-- QUÉ HACER --
1) Responde estas preguntas con base en el texto sobre Armero:
(a) ¿A cuántos kilómetros de Ibagué estaba ubicada Armero?
(b) ¿En qué barrio vivía Janeth Ramírez Enciso?
(c) ¿Con qué apodo era conocido en el pueblo Héctor Santos Ríos?
2) Transcribe, por favor, sin ningún cambio el pasaje del texto sobre Armero que va desde "Ricardo, hermano de" hasta "de ese entonces.", este último incluido.

-- FRAGMENTO DE ORIGEN --
^^^^
Por Laura Perilla Ramírez
lperilla@unab.edu.co

Después de 33 años sigue en su memoria el recuerdo de su pueblo y en su casa guarda un trozo de roca de parque Fundadores, ese que recorría todos los domingos para llegar a misa en la iglesia San Lorenzo. Para Janeth Ramírez Enciso, el dolor de la tragedia de Armero sigue fresco, como si esta hubiera ocurrido tan solo ayer. Sin embargo, el paso de los años le ha recordado lo valiosa que es la vida, y las sonrisas de sus dos hijos le han dado la fuerza para evitar la soledad y el olvido.

“Armero, ciudad de luz”, como fue plasmada en los versos del maestro Fabio Castro Gil y su hija Elena Patricia Castro, era un importante centro agrícola, productor de algodón, café y arroz, reconocido por los alfareros y la industria de gaseosas “La Bogotana”. Ubicada a 47 kilómetros de la capital del departamento del Tolima (Ibagué), fue arrasada el 13 de noviembre de 1985 por una avalancha de 350.000 millones de metros cúbicos de lodo, árboles y rocas que, en 47 minutos, acabó con la ‘ciudad blanca’ y la vida de aproximadamente 30.000 armeritas, entre ellos, la familia y amigos de Janeth.

Entre colinas de plata

Ella vivía en el barrio Yavid, ubicado en la calle 17, era una zona tranquila. Cerca de su casa pasaba una acequia, donde se bañaban y hacían paseos en familia los fines de semana. Recuerda que eran un hogar humilde, una vivienda de una sola planta y en una misma habitación, adornada por una ventana, estaba un palo atravesado para colgar la ropa, una pequeña mesa que hacía el papel de comedor, la máquina de coser: el lujo más preciado de su mamá, y tres camas. Ella y su hermano Ricardo tenían cama propia, mientras que su hermano Fernando, a quien ella denominaba “mi niño grande” por su discapacidad cognitiva, la compartía con su mamá, Daysi Enciso.

La casa también vivía su tía Odilia González y Hernando Rodríguez, un primo. Al salir de la habitación, al lado izquierdo, había una estufa de petróleo con dos puestos y a unos 50 pasos de distancia estaba, al aire libre, un baño y la ducha, “esas que tienen un chorro de agua fría”. También había una alberca grande, que solo se podía llenar a la mitad porque si se pasaba un poquitico, la tía Odilia se ponía brava.

Ricardo, hermano de Janeth Ramírez Enciso, días después de la avalancha junto a una de las cruces que pusieron en honor a sus familiares. / FOTOS ARCHIVO PERSONAL FAMILIA RAMÍREZ

A una calle (la 18 con 73) vivía su papá, Gerardo Ramírez, quien años atrás se separó de Janeth y conformó otra familia: tres hermanos menores; Rolando, Adriana y Mónica Ramírez Pinto; y su nueva pareja, Helena Pinto. En el barrio El Mango, al otro lado del pueblo, vivía uno de sus amigos más cercanos. Reconocido en el pueblo como “avispa”, Héctor Santos Ríos, más adelante la ayudó a reconstruir lo que fue la noche del 13 de noviembre. Él compartía su vivienda con Dora Torres, su hijo recién nacido, Joan, y su esposa de ese entonces.
^^^^
-- EXTRACTOS DE DATOS --
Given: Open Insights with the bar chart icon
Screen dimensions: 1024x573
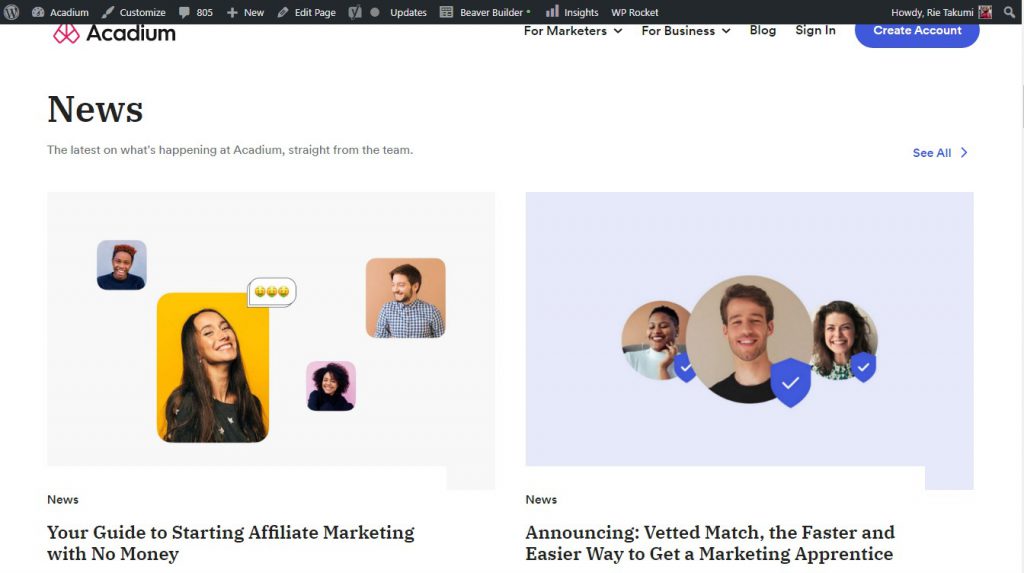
^^^^
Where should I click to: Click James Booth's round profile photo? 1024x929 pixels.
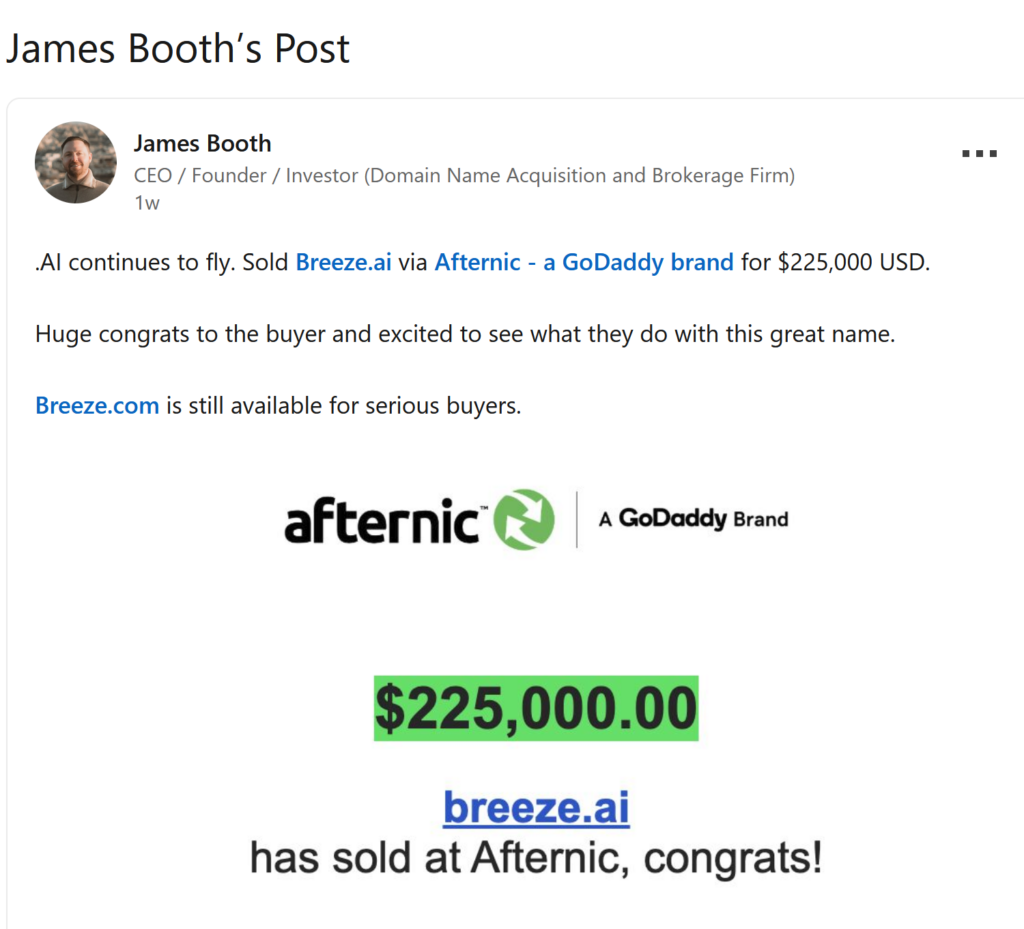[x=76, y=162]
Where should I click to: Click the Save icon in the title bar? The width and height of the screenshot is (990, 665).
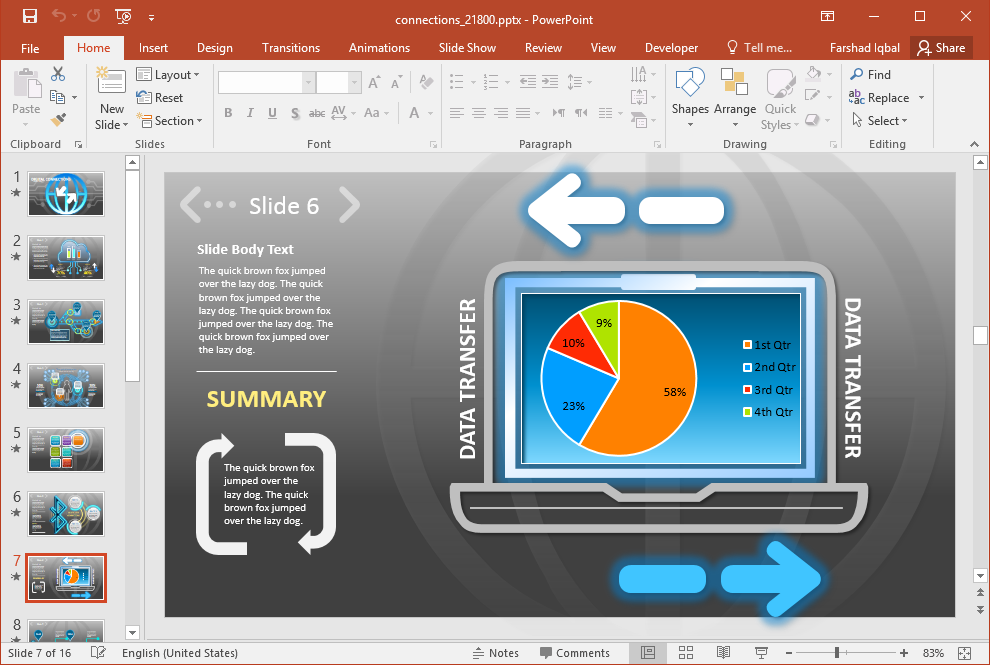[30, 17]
^^^^
-- RESULTADOS DEL EJERCICIO --
1)
(a) A 47 kilómetros.
(b) En el barrio Yavid.
(c) Como "avispa".

2)
Ricardo, hermano de Janeth Ramírez Enciso, días después de la avalancha junto a una de las cruces que pusieron en honor a sus familiares. / FOTOS ARCHIVO PERSONAL FAMILIA RAMÍREZ

A una calle (la 18 con 73) vivía su papá, Gerardo Ramírez, quien años atrás se separó de Janeth y conformó otra familia: tres hermanos menores; Rolando, Adriana y Mónica Ramírez Pinto; y su nueva pareja, Helena Pinto. En el barrio El Mango, al otro lado del pueblo, vivía uno de sus amigos más cercanos. Reconocido en el pueblo como “avispa”, Héctor Santos Ríos, más adelante la ayudó a reconstruir lo que fue la noche del 13 de noviembre. Él compartía su vivienda con Dora Torres, su hijo recién nacido, Joan, y su esposa de ese entonces.